**TEXT BLOCK**
Personal information
- Date of birth: 1 July 1982
- Place of birth: Saudi Arabia
- Date of death: 15 March 2026 (aged 43)
- Height: 1.63 m (5 ft 4 in)
- Position: Forward

Youth career
- 1996–2000: Al-Nassr

Senior career*
- Years: Team / Apps / (Gls)
- 2000–2009: Al-Nassr /  / (20+)
- 2009–2011: Sdoos Club

International career
- Saudi Arabia U17
- Saudi Arabia U20
- Saudi Arabia U23
- 2004: Saudi Arabia / 5 / (0)

= Abdulrahman Al-Bishi =

Saudi Arabian footballer (1982–2026)

Abdulrahman Al-Bishi (عبدالرحمن البيشي; 1 July 1982 – 15 March 2026) was a Saudi Arabian footballer who played as a forward.

== Club career ==
Al-Bishi joined the Al-Nassr club in 1996 through Mr. Abdulla Al-Howaishel. Fifteen days after joining, he was recalled by the Al-Nasr's Under 17 squad's trainer Yousef Khamis. At the beginning, Al-Bishi played as a midfielder; however, Khamis decided that Al-Bishi would be better suited in a forward position.

In Al-Bishi's first two seasons, he scored 74 goals for Al-Nassr's under 17 team. When he was 17, Al-Bishi was called for Al-Nasr's under 20 squad. He played his first match when he was just 18.

== International career==
Al-Bishi played with almost every Saudi Arabian team but didn't get the success he looked for due to the frequent injuries he suffered. He made three appearances for Saudi Arabia at the 2004 AFC Asian Cup finals.

He played with the Saudi schools team, under 17, under 20, under 23 and the Saudi first team.

==Illness and death==
Al-Bishi's struggle with amyotrophic lateral sclerosis began in 2019. He died from complications of the condition on 15 March 2026, at the age of 43.

**DATA EXTRACT**

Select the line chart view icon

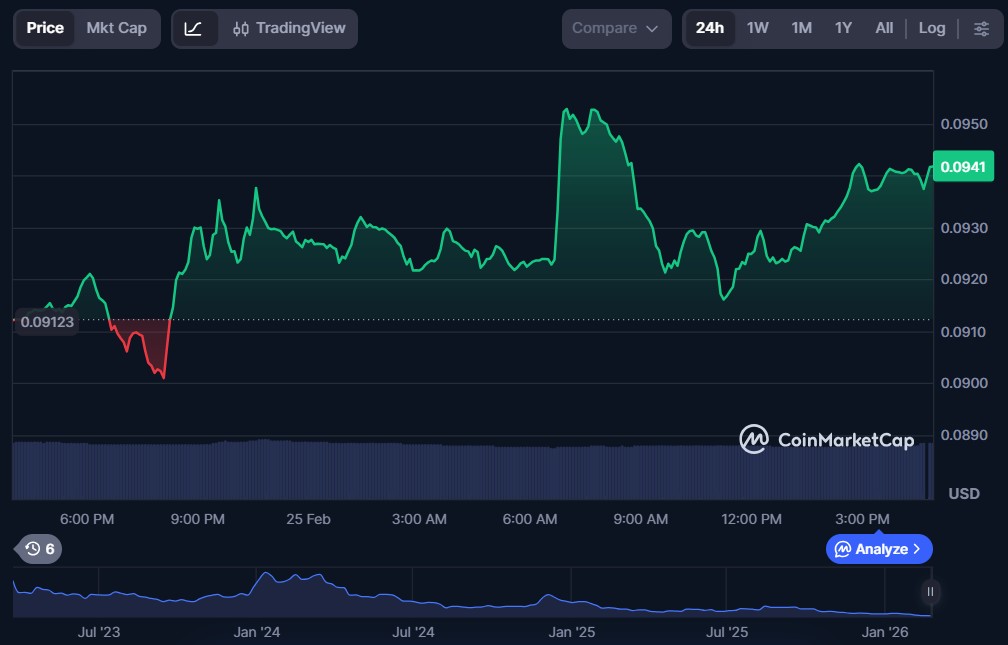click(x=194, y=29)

**AIM OF THE TASK**
Quote the passage on Abdulrahman Al-Bishi word for word, starting at "Abdulrahman Al-Bishi (عبدالرحمن" and ending at "was just 18.".

**ANSWER BOX**
Abdulrahman Al-Bishi (عبدالرحمن البيشي; 1 July 1982 – 15 March 2026) was a Saudi Arabian footballer who played as a forward.

== Club career ==
Al-Bishi joined the Al-Nassr club in 1996 through Mr. Abdulla Al-Howaishel. Fifteen days after joining, he was recalled by the Al-Nasr's Under 17 squad's trainer Yousef Khamis. At the beginning, Al-Bishi played as a midfielder; however, Khamis decided that Al-Bishi would be better suited in a forward position.

In Al-Bishi's first two seasons, he scored 74 goals for Al-Nassr's under 17 team. When he was 17, Al-Bishi was called for Al-Nasr's under 20 squad. He played his first match when he was just 18.